Que confusão mental! Quem me impede de
rezar em minha língua? Mas a oração litúrgica não é uma oração privada, é a
oração de toda a Igreja. Também outra confusão lamentável, a liturgia não é um
ensinamento dirigido ao povo, mas o culto dirigido pelo povo cristão a Deus.
Uma coisa é o catecismo, outra a liturgia! Não se trata para o povo reunido na
Igreja “que se fale claramente”, mas que este povo possa louvar a Deus de
maneira mais bela, mais sagrada e mais solene que exista! “Rezar a Deus
com beleza”, tal era a máxima litúrgica de São Pio X. Quanta razão ele tinha!
Como vocês podem ver, o liberal é um
espírito paradoxal e confuso, angustiado e contraditório; assim foi Paulo VI.

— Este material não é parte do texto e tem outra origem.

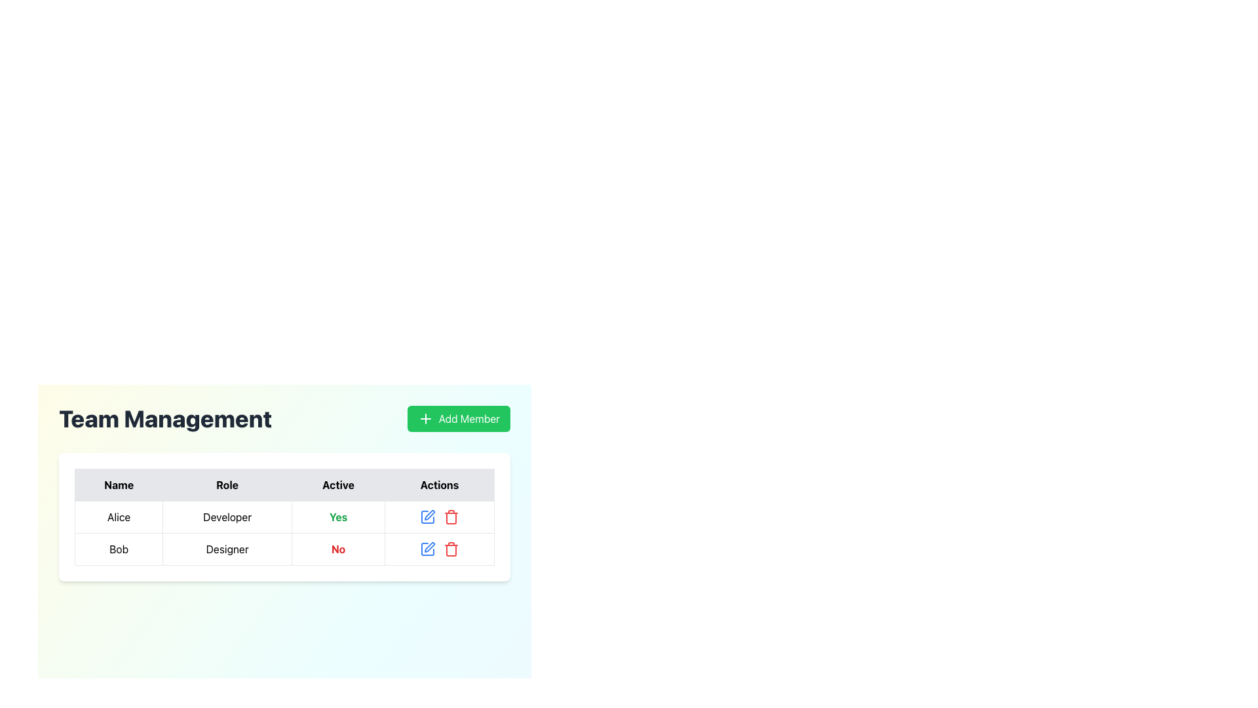 The image size is (1258, 708). Describe the element at coordinates (428, 548) in the screenshot. I see `the edit icon in the 'Actions' column for the team member 'Bob'` at that location.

Louis Salleron o explica muito bem quando descreve o aspecto físico de Paulo
VI. Ele diz: “tem dupla face”. Não fala de duplicidade, pois este termo
expressa uma intenção perversa de enganar, que não era a de Paulo VI. É um
personagem duplo, cujo rosto contraditório expressa a dualidade: ora
tradicional nas palavras, ora modernista em seus atos; ora católico em suas
premissas e princípios, ora progressista em suas conclusões, não condenando o
que deveria condenar e condenando o que deveria aprovar.

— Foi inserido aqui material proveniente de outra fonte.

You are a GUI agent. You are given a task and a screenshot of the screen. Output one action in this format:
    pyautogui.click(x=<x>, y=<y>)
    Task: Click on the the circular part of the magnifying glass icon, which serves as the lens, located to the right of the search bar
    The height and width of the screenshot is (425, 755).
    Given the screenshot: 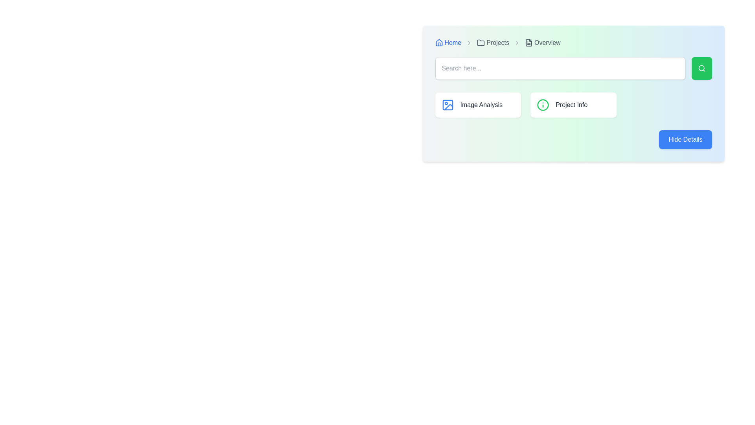 What is the action you would take?
    pyautogui.click(x=701, y=68)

Com esta debilidade psicológica este papa
oferece uma ocasião sonhada, uma grande possibilidade aos inimigos da Igreja de
se servir dele. Sempre guardando uma cara (ou meia cara, como queiram)

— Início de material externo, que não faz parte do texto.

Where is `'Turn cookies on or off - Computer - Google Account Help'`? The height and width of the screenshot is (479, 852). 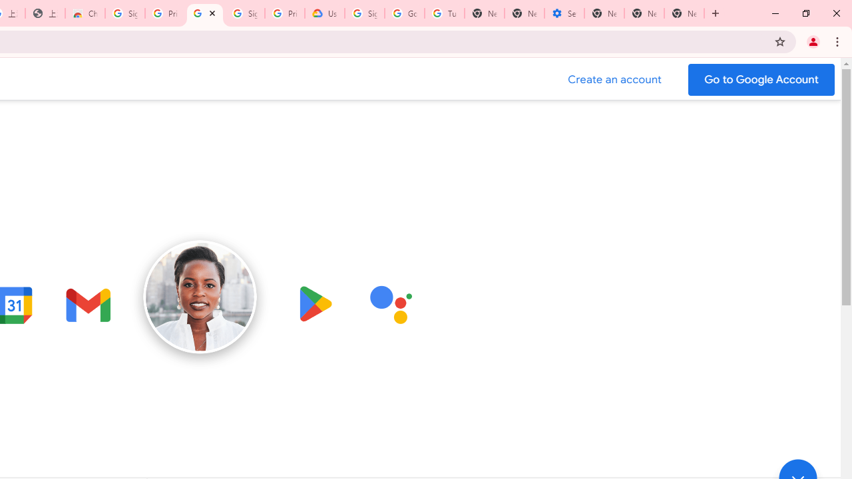
'Turn cookies on or off - Computer - Google Account Help' is located at coordinates (444, 13).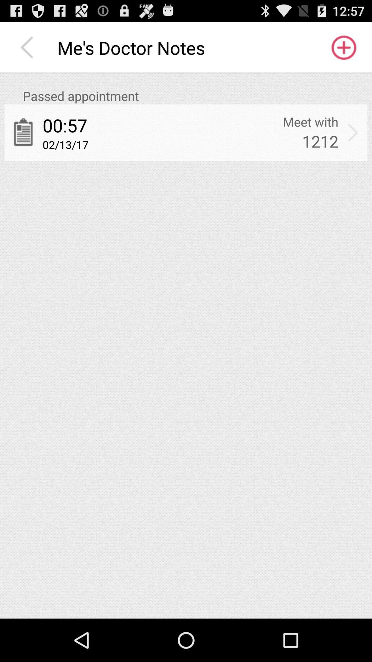 The height and width of the screenshot is (662, 372). I want to click on icon to the right of 00:57 item, so click(310, 122).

católica, não teve dúvida em contradizer a tradição, mostrou-se favorável às
mudanças, batizando-as de mutações e progresso, indo assim na mesma direção dos
inimigos da Igreja que o estimularam.
Não se viu um dia, em 1976 o “Izvestia”,
órgão do partido comunista russo, reivindicar a Paulo VI em nome do Vaticano II
por minha condenação e a de Ecône?
Igualmente, o diário comunista “L’Unitá”
expressou uma solicitação similar, reservando-lhe uma página inteira, quando
pronunciei meu sermão em Lille em 29 de agosto de 1976. Como estava furioso,
por causa de meus ataques ao comunismo! Dirigindo-se a Paulo VI, diziam: “Tomai
consciência do perigo que representa Lefebvre, e continuai o magnífico
movimento de aproximação iniciado com o ecumenismo do Vaticano II.”
É um pouco incômodo ter amigos como estes,
não lhes parece? Triste ilustração de uma regra que temos destacado: o
liberalismo leva do compromisso à traição.
Como devem se comportar sob um papa
liberal os sacerdotes e fiéis ligados à Tradição?
A psicologia de um papa liberal é
facilmente compreensível, mas difícil de suportar! Com efeito, nos põe em uma
situação muito delicada em relação a tal chefe, seja Paulo VI, seja João Paulo
II…Na prática, nossa atitude deve se fundar em um discernimento prévio,
necessário para a circunstância extraordinária que significa um papa
conquistado pelo liberalismo. Eis aqui este discernimento: quando o papa diz
alguma coisa de acordo com a tradição, o seguimos; quando diz alguma coisa
contrária à nossa fé, ou quando sustente ou deixe fazer algo que põe em perigo
nossa fé, então não podemos segui-lo! Isto pela razão fundamental de que a
Igreja, o Papa, e a hierarquia estão a serviço de nossa fé. Não são eles que
fazem a fé, devem servir a ela. A fé não se faz, é imutável, a fé se transmite.
Por este motivo, não podemos seguir os atos
destes papas feitos com a finalidade de confirmar uma ação que vai contra a
tradição. Seria colaborar com a autodemolição da Igreja, com a destruição de
nossa fé!
Fica claro que o que nos pedem sem cessar:
completa submissão ao Papa e ao Concílio, aceitação de toda reforma litúrgica, vai
em sentido oposto à tradição na medida em que o Papa, o Concílio e as reformas
nos arrastam para longe da tradição, como os fatos provam através de anos.
Assim pedir-nos isto significa pedir-nos colaborar com o desaparecimento da fé.
Impossível! Os mártires morreram para defender a fé; temos exemplos dos
cristãos prisioneiros, torturados, enviados a campos de concentração por sua
fé! Um grão de incenso oferecido à divindade, teria salvo suas vidas. Têm-me
aconselhado algumas vezes: “Assinai, assinai que aceitais e tudo continuará
como antes!” Não! Não se brinca com a fé!
(Traduzido de Dom Marcel Lefebvre, Ils
l’ont découronné, Clovis, 3 ª ed, 2008; Pp. 253-260. Disponível em português na
Editora Permanência como “Do Liberalismo à Apostasia” (1991).)